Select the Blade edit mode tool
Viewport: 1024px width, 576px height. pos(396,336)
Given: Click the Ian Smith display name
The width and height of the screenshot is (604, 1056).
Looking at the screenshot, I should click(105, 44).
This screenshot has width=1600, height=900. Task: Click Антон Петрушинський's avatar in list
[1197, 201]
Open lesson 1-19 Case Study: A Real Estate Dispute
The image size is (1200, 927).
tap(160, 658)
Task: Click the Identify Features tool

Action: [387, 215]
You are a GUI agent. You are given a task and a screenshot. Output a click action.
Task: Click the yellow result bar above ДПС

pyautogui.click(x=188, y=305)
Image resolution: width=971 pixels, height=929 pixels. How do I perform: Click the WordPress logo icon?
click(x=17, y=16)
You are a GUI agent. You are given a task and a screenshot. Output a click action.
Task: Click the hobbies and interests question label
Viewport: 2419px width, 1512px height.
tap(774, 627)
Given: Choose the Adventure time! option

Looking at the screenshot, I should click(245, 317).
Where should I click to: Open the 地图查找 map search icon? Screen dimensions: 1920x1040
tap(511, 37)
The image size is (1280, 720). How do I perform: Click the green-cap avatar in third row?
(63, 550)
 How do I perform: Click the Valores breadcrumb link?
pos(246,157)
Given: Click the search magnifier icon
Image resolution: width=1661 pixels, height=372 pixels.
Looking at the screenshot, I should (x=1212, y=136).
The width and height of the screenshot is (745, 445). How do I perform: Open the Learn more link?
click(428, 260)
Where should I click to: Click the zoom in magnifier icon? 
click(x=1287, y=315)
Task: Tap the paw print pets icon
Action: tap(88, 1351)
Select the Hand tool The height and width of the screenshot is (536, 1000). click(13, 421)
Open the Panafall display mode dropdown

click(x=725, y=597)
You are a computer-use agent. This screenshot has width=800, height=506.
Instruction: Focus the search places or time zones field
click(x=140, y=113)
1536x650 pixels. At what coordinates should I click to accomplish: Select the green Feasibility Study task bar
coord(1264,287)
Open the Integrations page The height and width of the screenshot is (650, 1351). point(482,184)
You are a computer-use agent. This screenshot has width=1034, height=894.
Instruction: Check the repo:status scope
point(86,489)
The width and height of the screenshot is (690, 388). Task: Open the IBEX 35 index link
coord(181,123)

──────

What is needed: Write the listing out again, word for word, in its entirety.

Answer for the task:
Select the Blade edit mode tool
Viewport: 1024px width, 576px height. pos(396,336)
Given: Click the Ian Smith display name
The width and height of the screenshot is (604, 1056).
Looking at the screenshot, I should click(105, 44).
This screenshot has width=1600, height=900. Task: Click Антон Петрушинський's avatar in list
[1197, 201]
Open lesson 1-19 Case Study: A Real Estate Dispute
The image size is (1200, 927).
tap(160, 658)
Task: Click the Identify Features tool

Action: [387, 215]
You are a GUI agent. You are given a task and a screenshot. Output a click action.
Task: Click the yellow result bar above ДПС

pyautogui.click(x=188, y=305)
Image resolution: width=971 pixels, height=929 pixels. How do I perform: Click the WordPress logo icon?
click(x=17, y=16)
You are a GUI agent. You are given a task and a screenshot. Output a click action.
Task: Click the hobbies and interests question label
Viewport: 2419px width, 1512px height.
tap(774, 627)
Given: Choose the Adventure time! option

Looking at the screenshot, I should click(245, 317).
Where should I click to: Open the 地图查找 map search icon? Screen dimensions: 1920x1040
tap(511, 37)
The image size is (1280, 720). How do I perform: Click the green-cap avatar in third row?
(63, 550)
 How do I perform: Click the Valores breadcrumb link?
pos(246,157)
Given: Click the search magnifier icon
Image resolution: width=1661 pixels, height=372 pixels.
Looking at the screenshot, I should (x=1212, y=136).
The width and height of the screenshot is (745, 445). How do I perform: Open the Learn more link?
click(428, 260)
Where should I click to: Click the zoom in magnifier icon? 
click(x=1287, y=315)
Task: Tap the paw print pets icon
Action: tap(88, 1351)
Select the Hand tool The height and width of the screenshot is (536, 1000). click(13, 421)
Open the Panafall display mode dropdown

click(x=725, y=597)
You are a computer-use agent. This screenshot has width=800, height=506.
Instruction: Focus the search places or time zones field
click(x=140, y=113)
1536x650 pixels. At what coordinates should I click to accomplish: Select the green Feasibility Study task bar
coord(1264,287)
Open the Integrations page The height and width of the screenshot is (650, 1351). point(482,184)
You are a computer-use agent. This screenshot has width=1034, height=894.
Instruction: Check the repo:status scope
point(86,489)
The width and height of the screenshot is (690, 388). Task: Open the IBEX 35 index link
coord(181,123)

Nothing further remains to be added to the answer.